Initially, I started studying chemical engineering, with the intention of specialising in environmental engineering. However, a few years in I realised that I was more passionate about the socio-environmental aspects of the environmental issues we face. One quick academic U-turn later, I graduated with a BSc Environmental Science and Applied Biology. During this degree I noticed a disconnect in the conversation around environmental concerns and nature conservation – the people and politics that drive so many of the decisions and consequences we face are absent from the conversation.
With the intent of crossing the boundary between science and politics, I started working at a small legal NGO advocating indigenous rights in Southern Africa. The crux of this work was the intersection between indigenous land rights and nature conservation. More specifically, the realisation that the two are often opposing forces and that developmental agendas surrounding sustainability had devastating on-the-ground consequences for local communities. I was introduced to participatory methods of community engagement, which made a lot of sense in ‘defined’ rural communities. Gradually my interest grew in understanding how such participatory methods would function in cities, which is where many of our environmental concerns concentrate. Because of this, I was thrilled when I found the Environment and Sustainable Development (ESD) MSc at the Development Planning Unit. It straddled all my interest: sustainability in cities of the global South, participatory methods and a strong focus on practical aspects.

→ **What you have to do**
In the account of the writer's studies, what degree did the writer graduate with after leaving chemical engineering?

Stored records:

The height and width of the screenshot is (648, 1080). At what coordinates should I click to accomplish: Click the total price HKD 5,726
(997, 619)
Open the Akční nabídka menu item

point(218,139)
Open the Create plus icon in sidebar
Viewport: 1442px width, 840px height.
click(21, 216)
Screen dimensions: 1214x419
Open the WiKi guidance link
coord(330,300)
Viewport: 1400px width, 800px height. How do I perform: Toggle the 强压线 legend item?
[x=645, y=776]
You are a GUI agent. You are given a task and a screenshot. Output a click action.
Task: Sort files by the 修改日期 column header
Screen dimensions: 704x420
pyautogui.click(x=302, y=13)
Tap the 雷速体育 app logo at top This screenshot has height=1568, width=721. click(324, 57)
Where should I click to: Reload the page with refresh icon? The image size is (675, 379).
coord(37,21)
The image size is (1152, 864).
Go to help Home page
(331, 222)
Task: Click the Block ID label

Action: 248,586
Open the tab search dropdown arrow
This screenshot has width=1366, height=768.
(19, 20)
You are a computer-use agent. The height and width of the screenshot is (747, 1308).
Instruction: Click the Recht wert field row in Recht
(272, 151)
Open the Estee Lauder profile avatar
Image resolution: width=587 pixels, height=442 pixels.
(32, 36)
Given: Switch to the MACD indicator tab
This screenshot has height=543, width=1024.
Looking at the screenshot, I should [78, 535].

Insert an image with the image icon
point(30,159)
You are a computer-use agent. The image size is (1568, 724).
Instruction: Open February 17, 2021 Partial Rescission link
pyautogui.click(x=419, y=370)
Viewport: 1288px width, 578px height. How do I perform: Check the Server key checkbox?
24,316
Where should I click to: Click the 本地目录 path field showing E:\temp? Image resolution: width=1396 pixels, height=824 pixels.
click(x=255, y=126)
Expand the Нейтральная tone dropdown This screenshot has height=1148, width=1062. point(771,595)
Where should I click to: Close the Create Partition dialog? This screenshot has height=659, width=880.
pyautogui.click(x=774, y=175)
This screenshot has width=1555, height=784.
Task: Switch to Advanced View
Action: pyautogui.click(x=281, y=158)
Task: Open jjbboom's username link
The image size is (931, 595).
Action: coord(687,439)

→ **Problem solution**
A BSc in Environmental Science and Applied Biology.